Пока Чатти расплачивался, оба молчали, затем Рода сказала:
— Спасибо за прекрасный вечер. Приезжайте к нам как-нибудь. Ронни будет рад.
— Сто тысяч фунтов? — спросил Карво. — Кто тебе сказал?
— Клотильда, — сказал Чатти. — Сторонница папы. Помнишь альбигойцев…
— Но мы же от них отказались, — сказал Карво.
— Знаю, — сказал Чатти. — Мне вспомнилось бегство любовников через Пиренеи вместе с Клотильдой, которая докопалась до истины и из ревности выдала их инквизиции. Рода Джонсон. Еще одна трагедия в моей жизни. Я заглянул в душу добродетельной женщины, чего никогда не следует делать.
Карво пропустил это мимо ушей.
— Вот если бы этот сюжет дать шведам, — осторожно начал он, — они бы сделали отличный фильм.
— При чем здесь шведы, при чем здесь альбигойцы. Здесь явно попахивает Англией, ее западным побережьем. Поль — чистейший вымысел. Зато его поместье можно было использовать как надежную гарантию платежеспособности, особенно после его смерти.

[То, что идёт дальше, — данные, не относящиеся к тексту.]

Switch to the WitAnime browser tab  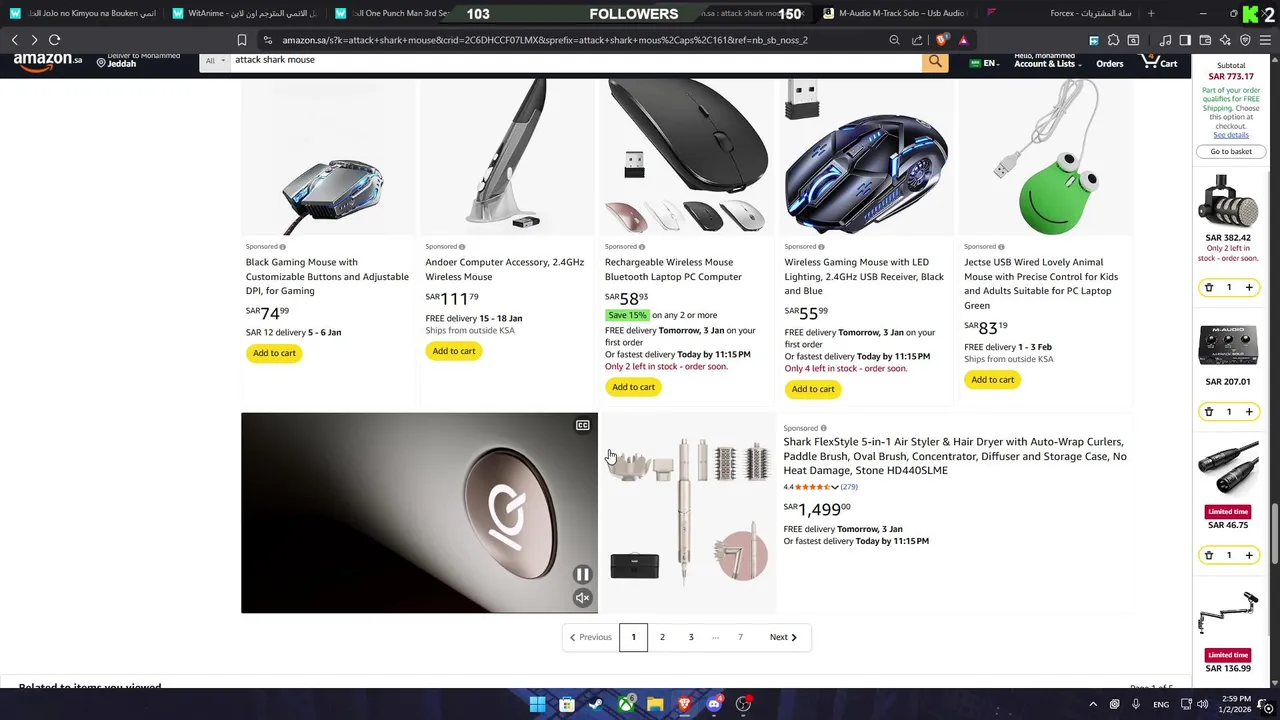tap(245, 13)
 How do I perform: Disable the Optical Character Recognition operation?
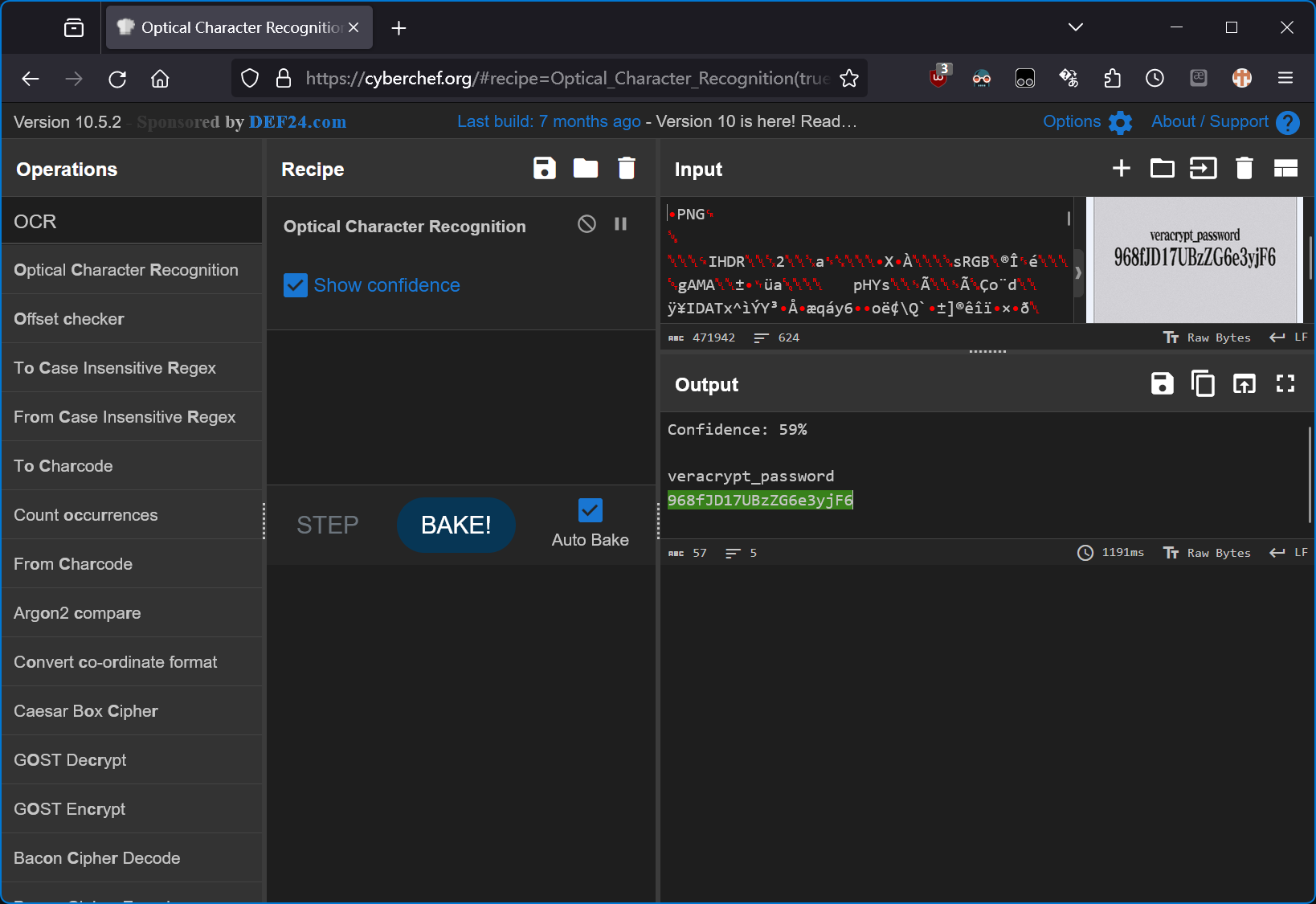pos(586,224)
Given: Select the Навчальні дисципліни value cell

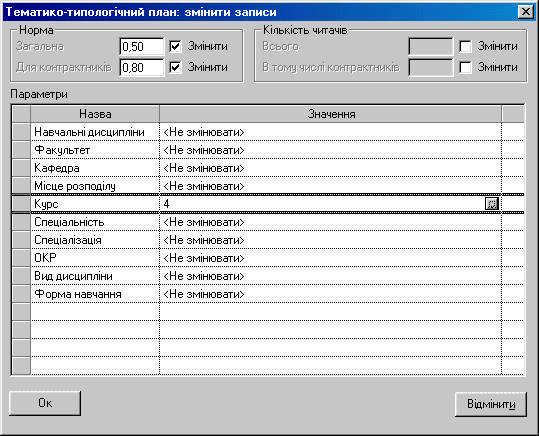Looking at the screenshot, I should tap(330, 132).
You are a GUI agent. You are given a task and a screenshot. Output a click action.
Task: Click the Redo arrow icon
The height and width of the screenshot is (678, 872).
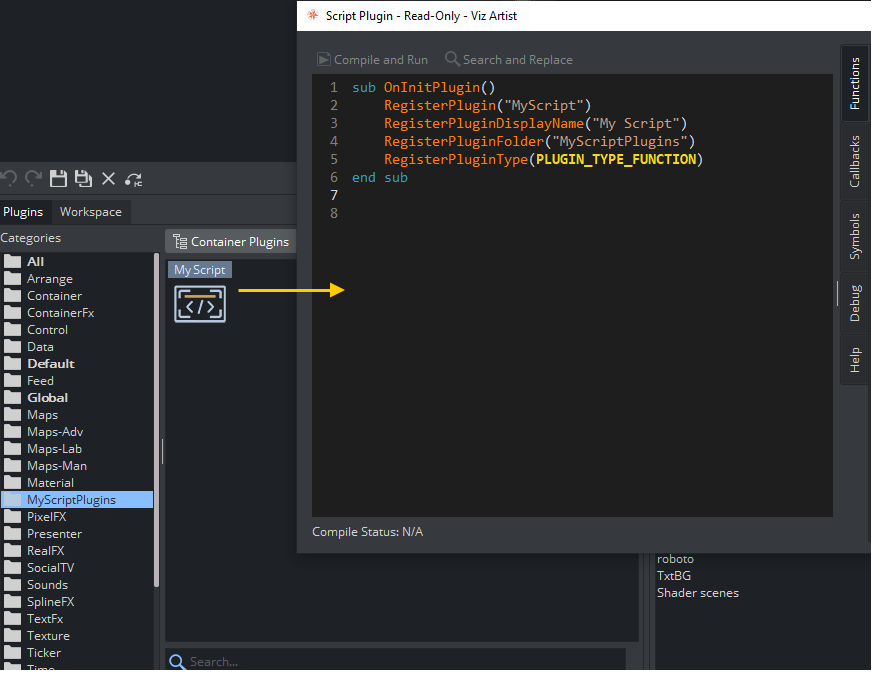(34, 179)
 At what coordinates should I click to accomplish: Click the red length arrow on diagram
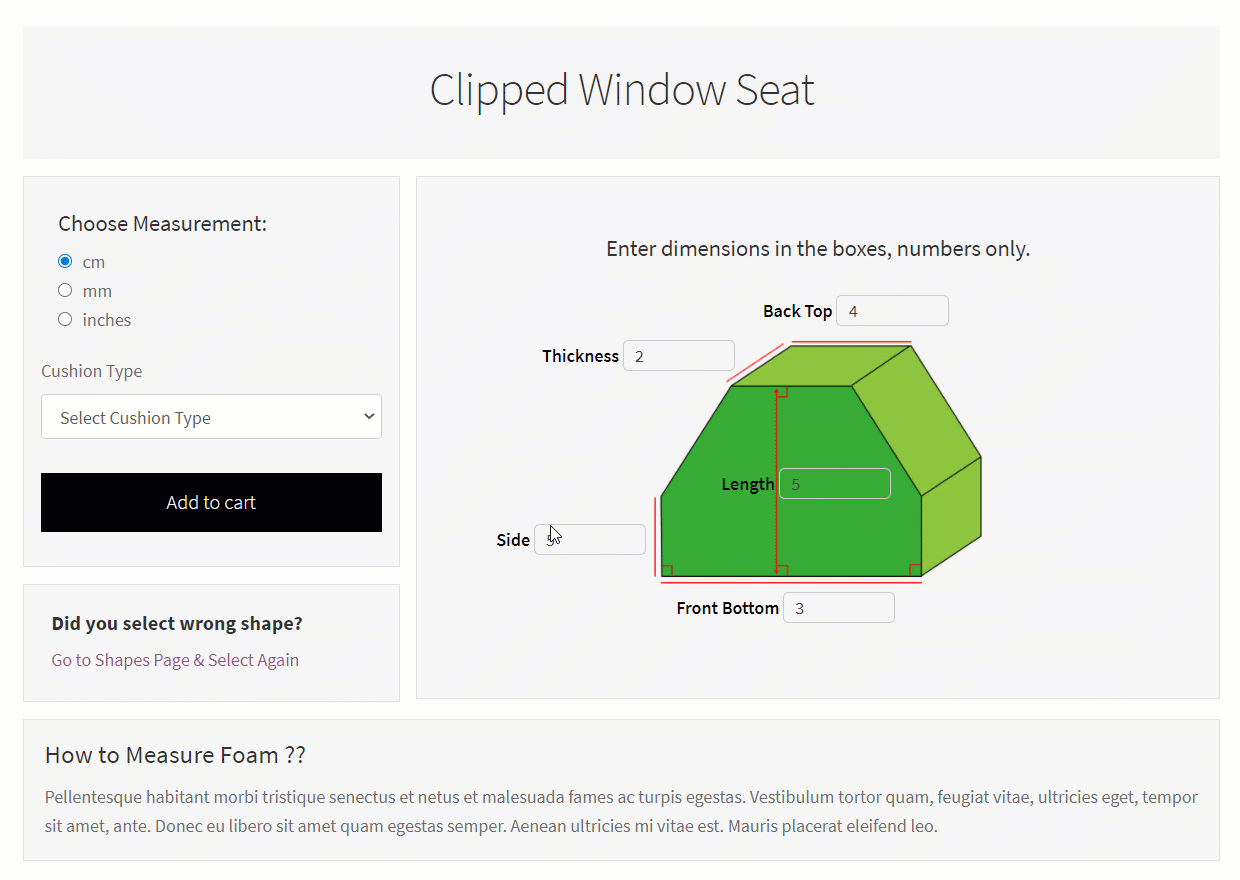tap(777, 482)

— О ком ты говоришь? — спросил Карво.
— О Поле, брате Кристины.
— Но он мертв.
— Ты плохо слушаешь, — сказал Чатти. — Вспомни, что он должен был бы ей оставить. Она тебе говорила?
— Говорила, а что? — удивленно спросил Карво.
— А то, что все историки рано или поздно сходят с ума. Из-за тяжкой и нудной работы. Давит на психику. У них возникает чувство величия, и они уже не в состоянии отличить, где кончается история и начинается личная жизнь. К тому же им плохо платят. Ей нужны были деньги. Так что винить некого, — сказал Чатти.
— Когда Джонсоны уехали? — спросил Карво.
— Они не уезжали. У нее нервное расстройство, и ее поместили в частную лечебницу.
— Ты говорил. Когда это произошло?
— Давно.
Чатти вынул записную книжку:
— Четвертого октября.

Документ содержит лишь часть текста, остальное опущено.